Problem.
Repeat the records verbatim and leave the pictures out of your copy.

Collected data entries
>>>>>
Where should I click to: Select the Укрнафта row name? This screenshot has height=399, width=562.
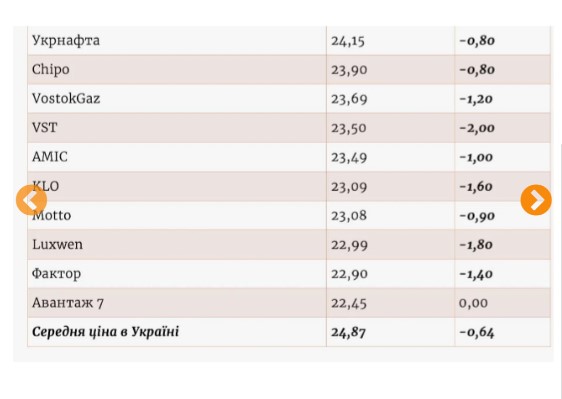pos(66,40)
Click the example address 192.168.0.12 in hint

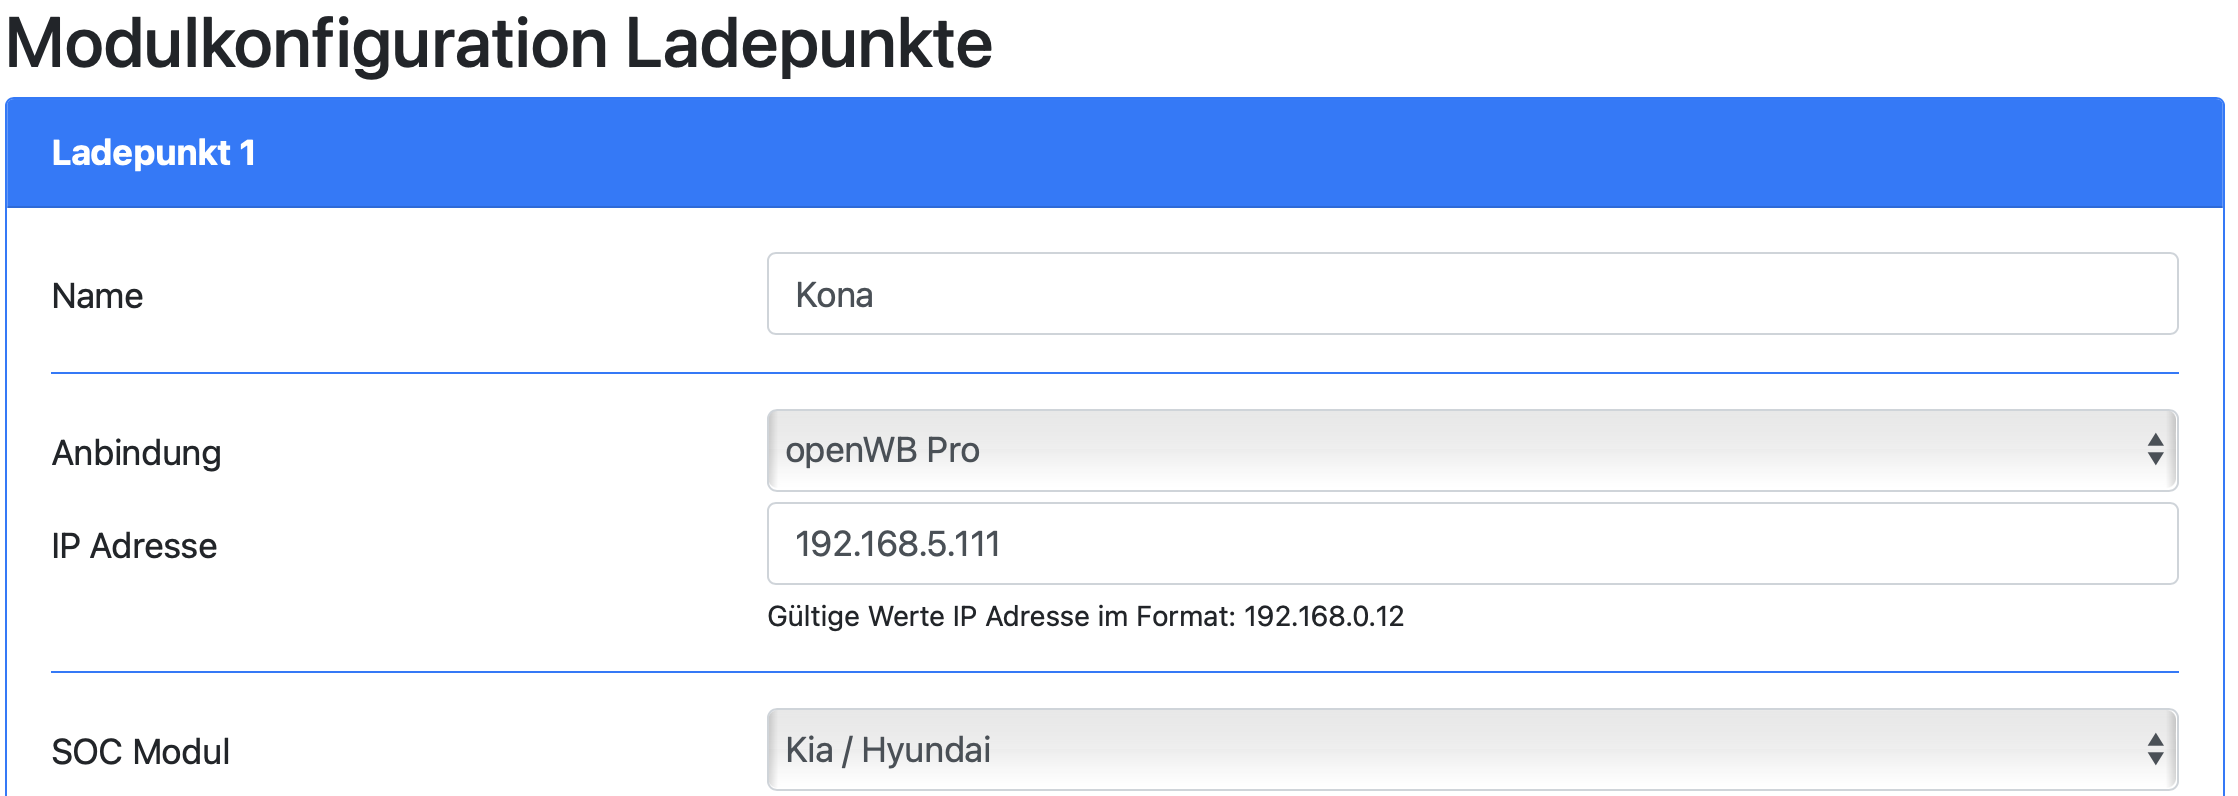(1323, 616)
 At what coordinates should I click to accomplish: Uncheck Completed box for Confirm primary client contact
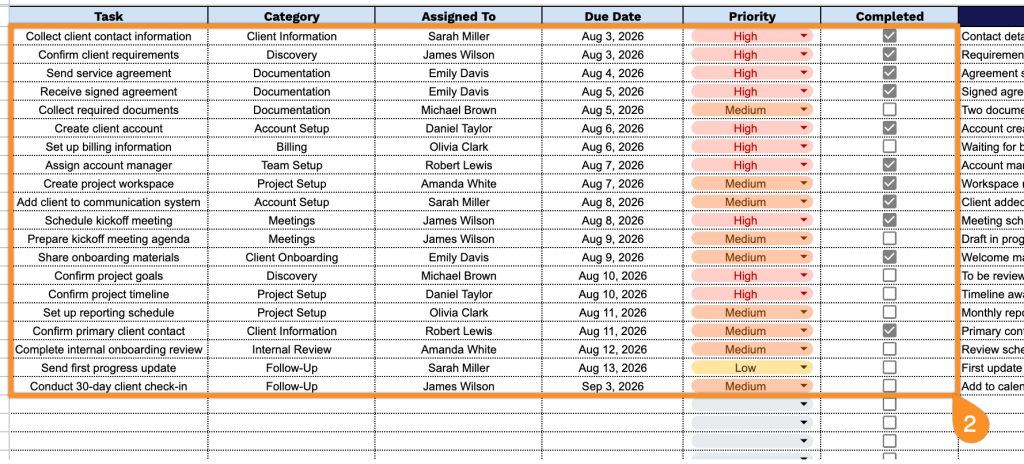pyautogui.click(x=889, y=330)
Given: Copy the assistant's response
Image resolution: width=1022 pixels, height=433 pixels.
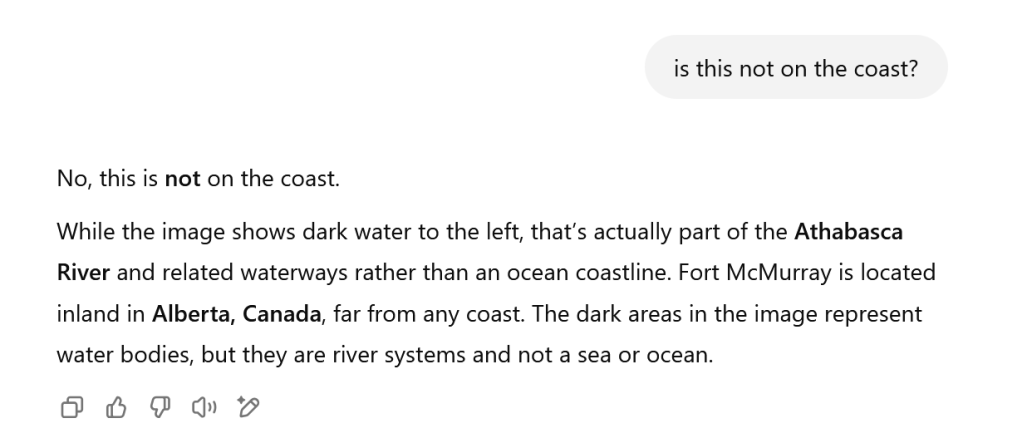Looking at the screenshot, I should pyautogui.click(x=73, y=406).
<<<<<
Answer to this task.
Where should I click to: Select the Укрнафта row name? This screenshot has height=399, width=562.
pos(66,40)
Click the example address 192.168.0.12 in hint

(1323, 616)
 At what coordinates should I click to accomplish: Uncheck Completed box for Confirm primary client contact
pyautogui.click(x=889, y=330)
Given: Copy the assistant's response
Image resolution: width=1022 pixels, height=433 pixels.
Looking at the screenshot, I should pyautogui.click(x=73, y=406).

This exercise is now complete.